The plaintiff, a former licensee in the building, sued the owner and its principal (her brother) for a declaration that two long-term leases, purportedly executed by the parties’ parents in 1993 and 2003 for approximately 30-year terms, were “valid and enforceable agreements.” The defendants vigorously disputed the plaintiff’s claims. They asserted, among many other things, that while they concededly orally licensed the apartments in question to the plaintiff, (1) they never negotiated or signed any lease with the plaintiff for either of the subject apartments, or any other apartment, at any time, (2) never signed any such alleged leases nor authorized anyone to do so on the defendants’ behalf, and (3) prior to the commencement of the action, had never been made aware of the existence of such purported leases.
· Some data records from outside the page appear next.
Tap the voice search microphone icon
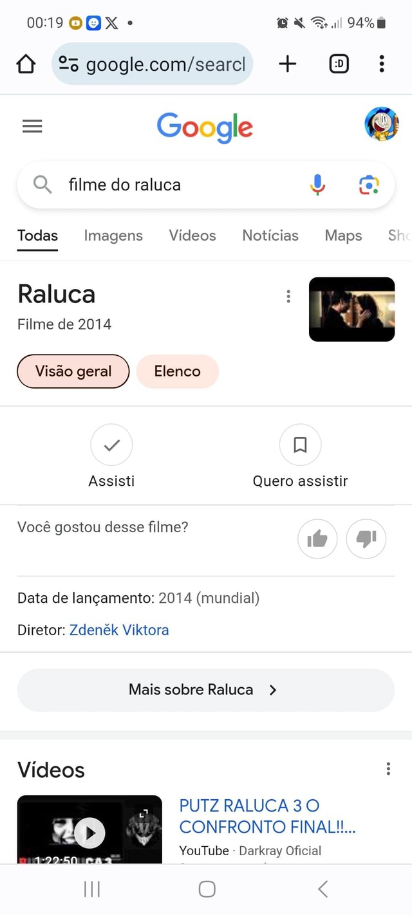The image size is (412, 915). tap(317, 185)
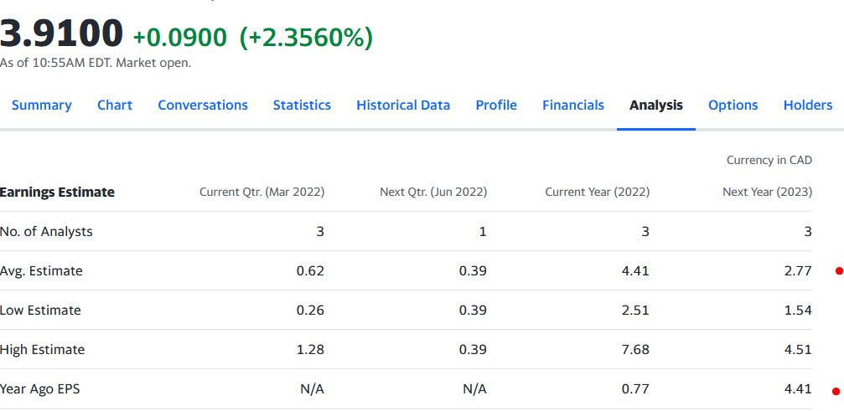Select the Current Qtr. (Mar 2022) column header
The image size is (844, 411).
(261, 193)
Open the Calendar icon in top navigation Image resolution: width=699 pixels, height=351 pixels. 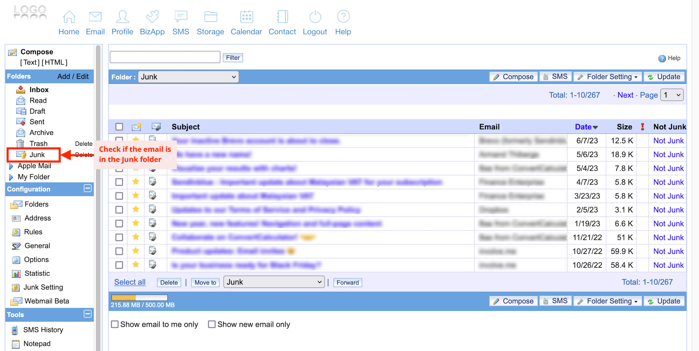tap(247, 17)
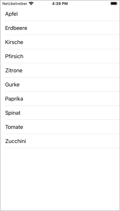The width and height of the screenshot is (120, 211).
Task: Tap the Pfirsich entry
Action: (x=60, y=56)
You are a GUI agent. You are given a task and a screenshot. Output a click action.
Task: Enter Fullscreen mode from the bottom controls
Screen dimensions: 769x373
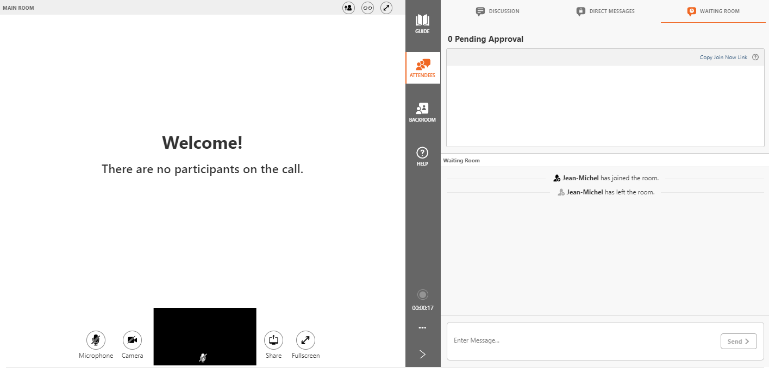305,340
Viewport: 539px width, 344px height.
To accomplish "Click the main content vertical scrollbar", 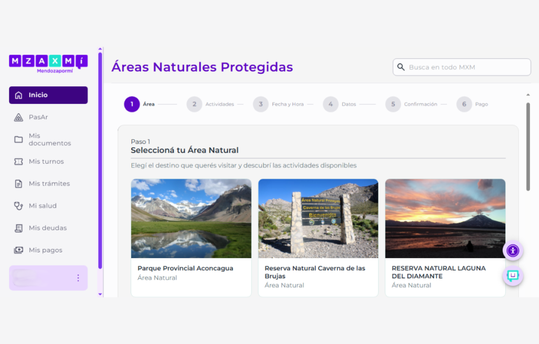I will [x=528, y=148].
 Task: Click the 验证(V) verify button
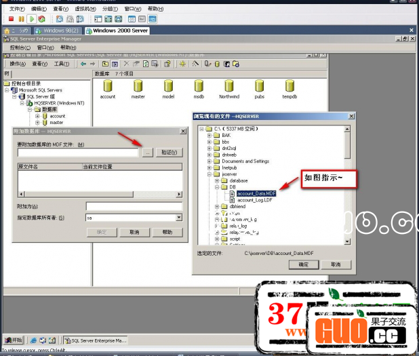[169, 153]
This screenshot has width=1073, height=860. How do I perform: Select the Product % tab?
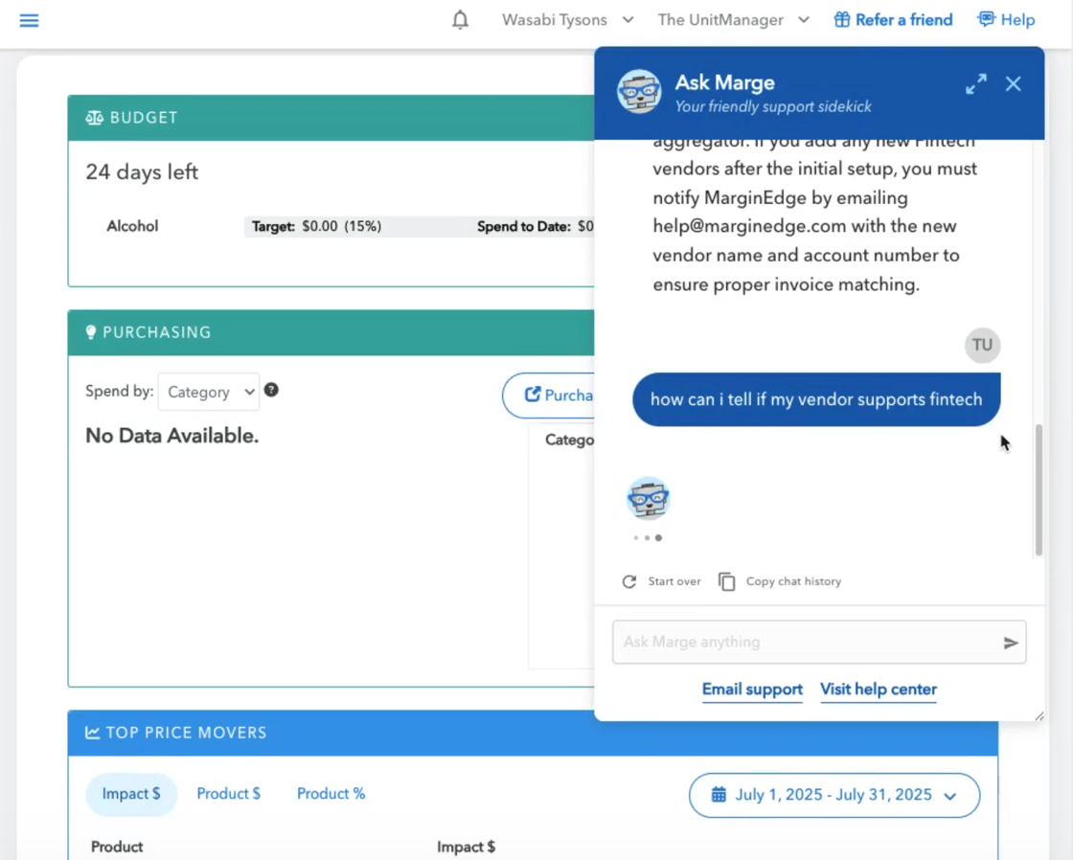point(331,793)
Forming the primary basis for the defendants’ summary judgment motion, however, was their affirmative defense and counterclaim that – assuming that the alleged leases were not fraudulent — the purported consideration recited in each alleged lease was fatally indefinite, rendering them unenforceable. In lieu of a monthly rental, one of the leases recited the consideration as: “Rent waiver in exchange for 20 hours work per week.” Similarly, the other lease stated: “[P]referential rent = Rent waiver in exchange for 20 (twenty) hours a week.” Citing New York’s Statute of Frauds and supporting case law, the defendants argued that the purported consideration could not be objectively determined within the documents’ four corners, or, alternatively, constituted an unenforceable “agreement to agree” as to an essential lease term, rendering the alleged leases unenforceable as a matter of law.
Supreme Court (Carol R. Edmead, J.) agreed with our arguments and granted summary judgment in favor of the defendants: “Rent here is clearly a material term in the leases. Thus, the rental terms must be reasonably certain. Rent waivers “in exchange for 20 (twenty) hours a week” or for “20 hours work per week” are plainly vague and indefinite. . . [T]he leases here provide no objective method for clarifying their indefinite material terms. As a consequence, the purported leases . . . each violate the Statute of Frauds, as codified by GOL section 5-703 (2), and are thus invalid and unenforceable.” While the plaintiff asserted that the alleged leases should be enforced notwithstanding their violation of the Statute of Frauds based on the doctrine of “part performance,” the court disagreed: “Here, if the court invoked its equitable powers to allow plaintiff to avoid the consequences of the Statute of Frauds, the terms of the obligations, whether it be . . . ’20 hours’ or ’20 hours work’ would remain vague and indefinite, and they would continue to cause uncertainty. Accordingly, the court declines to invoke its equitable powers in these circumstances.” As a result, the court held, inter alia, that the alleged leases “are invalid and unenforceable,” and that “plaintiff has no possessory interest in the apartments arising from these purported lease[s].”
The decision represents only the latest example of how Rosenberg & Estis employs creative legal strategies to obtain favorable results for its clients.